What was the details on that if you know? HHO on demand being erroneously and ignorantly called hydrogen bomb?
Yes, they guys in the shop were jokingly calling it the hydrogen bomb. I asked them about it. They knew exactly what an HHO generator was. What they didn’t like was hydrogen gas being stored right next to the exhaust manifold and a number of other things on that person’s project. Bad hose connections, uninsulated electrical connectors near hydrogen, etc.
First – congratulations on your ingenuity! I landed here after a google search on how to build a cheap electric car.

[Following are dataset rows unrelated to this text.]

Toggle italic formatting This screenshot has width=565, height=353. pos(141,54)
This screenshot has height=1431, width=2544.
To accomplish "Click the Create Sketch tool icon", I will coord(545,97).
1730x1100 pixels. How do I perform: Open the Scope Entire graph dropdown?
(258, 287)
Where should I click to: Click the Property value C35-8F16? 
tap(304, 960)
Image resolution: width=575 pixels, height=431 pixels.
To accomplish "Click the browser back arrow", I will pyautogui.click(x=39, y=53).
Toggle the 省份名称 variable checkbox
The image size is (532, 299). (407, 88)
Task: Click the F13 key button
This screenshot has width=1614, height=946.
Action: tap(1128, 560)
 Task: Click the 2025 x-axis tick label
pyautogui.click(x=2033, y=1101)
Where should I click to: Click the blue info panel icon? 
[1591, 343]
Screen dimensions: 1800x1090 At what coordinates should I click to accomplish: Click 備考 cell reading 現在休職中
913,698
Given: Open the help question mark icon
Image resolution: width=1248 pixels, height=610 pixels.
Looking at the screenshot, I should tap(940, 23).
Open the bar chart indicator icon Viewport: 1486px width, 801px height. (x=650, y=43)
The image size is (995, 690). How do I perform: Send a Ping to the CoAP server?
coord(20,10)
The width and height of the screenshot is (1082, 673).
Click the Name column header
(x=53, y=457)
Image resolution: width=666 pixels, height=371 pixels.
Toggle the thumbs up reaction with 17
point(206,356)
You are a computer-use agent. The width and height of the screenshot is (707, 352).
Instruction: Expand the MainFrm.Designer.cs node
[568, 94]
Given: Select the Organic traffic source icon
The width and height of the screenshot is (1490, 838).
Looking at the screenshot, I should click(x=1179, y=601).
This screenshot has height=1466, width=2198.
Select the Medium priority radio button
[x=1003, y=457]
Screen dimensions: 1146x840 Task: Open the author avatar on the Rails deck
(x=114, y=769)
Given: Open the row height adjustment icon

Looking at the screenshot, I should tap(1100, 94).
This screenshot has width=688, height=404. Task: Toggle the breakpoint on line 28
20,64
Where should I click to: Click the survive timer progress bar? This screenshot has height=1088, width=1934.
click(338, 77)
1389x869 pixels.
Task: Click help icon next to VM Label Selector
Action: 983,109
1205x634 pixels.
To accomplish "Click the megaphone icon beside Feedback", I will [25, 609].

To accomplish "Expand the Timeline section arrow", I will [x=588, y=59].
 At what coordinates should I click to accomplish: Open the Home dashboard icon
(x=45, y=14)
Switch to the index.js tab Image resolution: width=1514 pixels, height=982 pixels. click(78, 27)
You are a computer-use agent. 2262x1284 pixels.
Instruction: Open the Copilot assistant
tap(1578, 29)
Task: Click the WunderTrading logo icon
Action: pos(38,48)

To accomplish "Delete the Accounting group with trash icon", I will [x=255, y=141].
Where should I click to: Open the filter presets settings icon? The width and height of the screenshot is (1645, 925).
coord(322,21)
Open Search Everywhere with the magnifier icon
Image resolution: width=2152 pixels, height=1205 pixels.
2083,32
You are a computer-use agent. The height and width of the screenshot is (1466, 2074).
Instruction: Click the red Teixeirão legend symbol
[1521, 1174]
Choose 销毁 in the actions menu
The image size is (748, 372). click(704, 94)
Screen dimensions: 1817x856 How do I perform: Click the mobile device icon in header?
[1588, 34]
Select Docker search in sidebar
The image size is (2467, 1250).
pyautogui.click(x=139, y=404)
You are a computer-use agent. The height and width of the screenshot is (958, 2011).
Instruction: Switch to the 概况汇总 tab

Second – have you ever considered becoming a writer? Because the ease and humor you use while telling your story is one of a good writer, one which books I would love to read (I myself am a movie composer, so I did my fair share of reading).
I had my inner fight whether I should post this or not – I decided my conscience won’t be clear if I didn’t – so let me say it again: apart from obviously being a great mechanic, you are an even better writer.
Great story. Reminds me of the hassles I had getting my sales tax refunded for my battery pack replacement on my ZENN. all things electric are sales tax free in WA State (no income tax so sales tax is a significant portion of any normal purchase)
I took a copy of the state regs to Batteries Plus where I purchased my lead acid replacements but they refused to honor the letter and made me pay the sales tax anyway. Normally, I only had to sign a form that stated the batteries were to be used for my electric car only (they installed the batteries into my ZENN!) So, I paid the tax and went to the state to get the money back. that only took about 5 months!